It has become a principle for me not to paint the same thing one after another but instead to switch between my themes to keep everything fresh. Fortuitously I came on the image behind this painting as we were leaving De Haan aan Zee where I had found my “Belgians”. My mind in neutral , no thoughts to clutter my seeing, I was open to receive. What do you see here? A bucolic pastoral scene, possibly a little bit high key in colour? There could be more to it than that. Imagine: these three Flemish cows peaceably chewing the cud might be thinking about how to reduce their methane output because of its deleterious effect on the environment. The dirty look you are getting  from the half closed eyes could be because you have interrupted a tricky bit of  calculus, so they are going to have to swallow the bolus in their mouths and start all over again.


We passed many flat fields with Friesian, or maybe Holstein Friesian cows lying down. There was no cover for them so they were just lying in the open fields. The air pressure was not particularly low so the old adage about cattle lying down when there is rain on the way did not apply, so there had to be some other reason. Having recently seen careful environmental engineering and forestry going on I realised that these were good citizen cows working out how they could help, unlike those cheese heads from across the border…
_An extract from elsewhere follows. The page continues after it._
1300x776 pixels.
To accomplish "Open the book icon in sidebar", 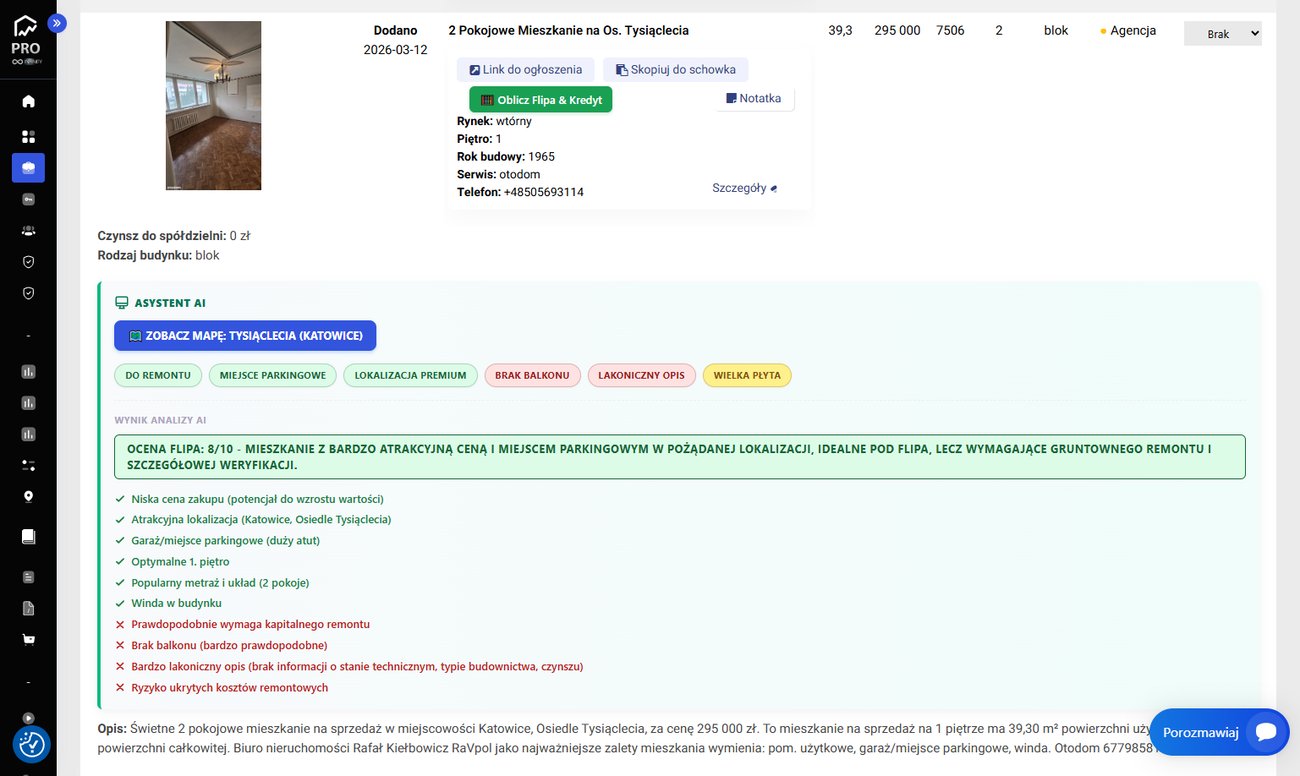I will [x=28, y=536].
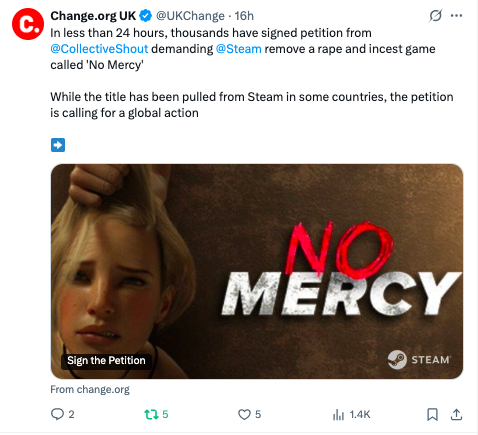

I have painted Friesians once before,  “Dutch Girls.” The landscape there is dominated by a group  of rather feminine pollarded willows, the sort of trees I was familiar with around my mother’s home town, but further north there were avenues of poplars and stands of poplars planted as wind breaks around the farm buildings, so I decided to incorporate them into my picture. The  shape of the farmhouse I recycled from one further south which I had taken a quick look at on our way north, to see what had changed. I took the shape but changed the scale so that here it is a humbler small holder’s steading, such as had been occupied by my Grandmother’s sister. Now such places have become week end retreats, “fermettes.”


The cows themselves threatened to be a problem if I left them in their natural black and white, they would not integrate into the picture but read as a collage. So I shifted the colours, the black becoming Prussian blue and the white a pale lilac. I told myself that if they were contre jour, this is probably how they would look. Then, to emphasise their bony shoulders and swollen bellies I highlighted these in magenta and yellow.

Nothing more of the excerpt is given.